From the first line of the records down to the one that holds "The image size is (263, 263).", transcribe each line exactly and add nothing.

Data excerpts
----
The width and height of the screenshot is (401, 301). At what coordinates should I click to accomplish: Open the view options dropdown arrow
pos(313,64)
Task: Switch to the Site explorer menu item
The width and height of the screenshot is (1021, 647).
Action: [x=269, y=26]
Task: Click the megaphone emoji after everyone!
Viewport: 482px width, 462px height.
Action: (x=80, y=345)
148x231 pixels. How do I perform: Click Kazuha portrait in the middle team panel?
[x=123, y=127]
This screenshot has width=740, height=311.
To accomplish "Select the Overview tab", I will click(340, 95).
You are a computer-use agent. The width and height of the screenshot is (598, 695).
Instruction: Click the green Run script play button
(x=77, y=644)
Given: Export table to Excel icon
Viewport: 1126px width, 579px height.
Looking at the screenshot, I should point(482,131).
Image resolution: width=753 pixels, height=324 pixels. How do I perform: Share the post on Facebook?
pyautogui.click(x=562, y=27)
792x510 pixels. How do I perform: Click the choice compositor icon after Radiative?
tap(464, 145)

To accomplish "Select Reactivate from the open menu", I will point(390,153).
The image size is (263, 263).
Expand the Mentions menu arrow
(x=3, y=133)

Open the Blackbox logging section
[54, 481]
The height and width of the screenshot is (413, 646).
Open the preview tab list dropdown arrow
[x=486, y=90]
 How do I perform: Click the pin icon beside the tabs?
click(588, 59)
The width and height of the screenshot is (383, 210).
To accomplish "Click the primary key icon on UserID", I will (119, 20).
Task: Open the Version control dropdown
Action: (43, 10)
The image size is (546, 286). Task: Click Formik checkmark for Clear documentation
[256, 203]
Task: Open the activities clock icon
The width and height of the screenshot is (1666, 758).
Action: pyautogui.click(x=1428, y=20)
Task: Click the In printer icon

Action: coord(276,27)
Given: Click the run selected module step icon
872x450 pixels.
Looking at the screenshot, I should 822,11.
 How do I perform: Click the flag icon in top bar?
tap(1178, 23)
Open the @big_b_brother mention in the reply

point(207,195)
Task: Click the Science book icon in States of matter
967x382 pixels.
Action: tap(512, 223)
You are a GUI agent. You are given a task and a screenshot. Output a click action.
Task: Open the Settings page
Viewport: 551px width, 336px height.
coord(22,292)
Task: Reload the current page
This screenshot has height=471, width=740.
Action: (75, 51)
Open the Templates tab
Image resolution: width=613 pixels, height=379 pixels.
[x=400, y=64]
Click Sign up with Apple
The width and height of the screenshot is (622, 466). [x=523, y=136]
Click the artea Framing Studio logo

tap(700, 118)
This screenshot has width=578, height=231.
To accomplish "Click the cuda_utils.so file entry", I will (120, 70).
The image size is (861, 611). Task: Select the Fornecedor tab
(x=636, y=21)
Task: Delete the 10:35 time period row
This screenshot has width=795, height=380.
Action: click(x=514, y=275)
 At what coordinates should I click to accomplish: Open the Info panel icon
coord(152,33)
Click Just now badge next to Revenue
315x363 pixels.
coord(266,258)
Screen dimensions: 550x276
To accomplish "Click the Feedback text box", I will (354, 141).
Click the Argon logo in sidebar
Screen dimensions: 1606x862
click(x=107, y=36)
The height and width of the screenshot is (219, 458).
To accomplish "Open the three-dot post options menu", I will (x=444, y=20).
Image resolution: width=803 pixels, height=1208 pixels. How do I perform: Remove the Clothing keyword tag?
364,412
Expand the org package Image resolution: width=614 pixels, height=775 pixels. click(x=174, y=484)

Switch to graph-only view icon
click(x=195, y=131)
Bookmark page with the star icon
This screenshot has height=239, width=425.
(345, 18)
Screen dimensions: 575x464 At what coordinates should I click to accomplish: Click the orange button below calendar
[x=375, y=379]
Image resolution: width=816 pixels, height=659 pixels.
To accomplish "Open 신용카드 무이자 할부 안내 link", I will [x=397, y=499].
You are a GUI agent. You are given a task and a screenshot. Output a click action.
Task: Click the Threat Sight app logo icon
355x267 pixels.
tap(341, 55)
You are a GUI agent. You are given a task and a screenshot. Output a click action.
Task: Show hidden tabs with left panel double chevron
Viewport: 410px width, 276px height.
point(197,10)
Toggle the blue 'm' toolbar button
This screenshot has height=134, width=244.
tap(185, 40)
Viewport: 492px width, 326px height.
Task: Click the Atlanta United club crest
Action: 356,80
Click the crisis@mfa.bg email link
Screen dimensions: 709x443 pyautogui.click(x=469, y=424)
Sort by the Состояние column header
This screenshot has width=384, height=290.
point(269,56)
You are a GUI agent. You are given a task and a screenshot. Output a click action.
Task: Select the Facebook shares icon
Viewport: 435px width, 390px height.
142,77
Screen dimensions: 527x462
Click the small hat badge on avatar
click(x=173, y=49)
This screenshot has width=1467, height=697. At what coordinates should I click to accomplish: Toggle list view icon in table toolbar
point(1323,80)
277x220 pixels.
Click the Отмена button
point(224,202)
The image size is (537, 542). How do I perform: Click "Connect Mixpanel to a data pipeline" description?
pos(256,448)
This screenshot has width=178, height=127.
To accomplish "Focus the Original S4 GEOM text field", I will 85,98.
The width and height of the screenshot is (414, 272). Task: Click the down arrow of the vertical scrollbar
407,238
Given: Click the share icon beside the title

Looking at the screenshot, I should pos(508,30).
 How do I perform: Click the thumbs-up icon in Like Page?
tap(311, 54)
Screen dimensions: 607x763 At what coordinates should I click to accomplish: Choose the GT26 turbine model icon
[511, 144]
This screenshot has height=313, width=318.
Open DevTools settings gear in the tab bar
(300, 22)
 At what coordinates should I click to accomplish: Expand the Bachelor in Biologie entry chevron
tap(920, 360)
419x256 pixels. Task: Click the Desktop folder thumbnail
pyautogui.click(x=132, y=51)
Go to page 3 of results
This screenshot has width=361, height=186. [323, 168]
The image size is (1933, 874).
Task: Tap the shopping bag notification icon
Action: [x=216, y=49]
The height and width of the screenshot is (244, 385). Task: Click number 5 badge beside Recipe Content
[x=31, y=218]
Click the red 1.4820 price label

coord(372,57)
----
__WRITTEN REPLY__
The width and height of the screenshot is (401, 301). At what coordinates should I click to accomplish: Open the view options dropdown arrow
pos(313,64)
Task: Switch to the Site explorer menu item
The width and height of the screenshot is (1021, 647).
Action: [x=269, y=26]
Task: Click the megaphone emoji after everyone!
Viewport: 482px width, 462px height.
Action: (x=80, y=345)
148x231 pixels. How do I perform: Click Kazuha portrait in the middle team panel?
[x=123, y=127]
This screenshot has width=740, height=311.
To accomplish "Select the Overview tab", I will click(340, 95).
You are a computer-use agent. The width and height of the screenshot is (598, 695).
Instruction: Click the green Run script play button
(x=77, y=644)
Given: Export table to Excel icon
Viewport: 1126px width, 579px height.
Looking at the screenshot, I should point(482,131).
Image resolution: width=753 pixels, height=324 pixels. How do I perform: Share the post on Facebook?
pyautogui.click(x=562, y=27)
792x510 pixels. How do I perform: Click the choice compositor icon after Radiative?
tap(464, 145)

To accomplish "Select Reactivate from the open menu", I will point(390,153).
The image size is (263, 263).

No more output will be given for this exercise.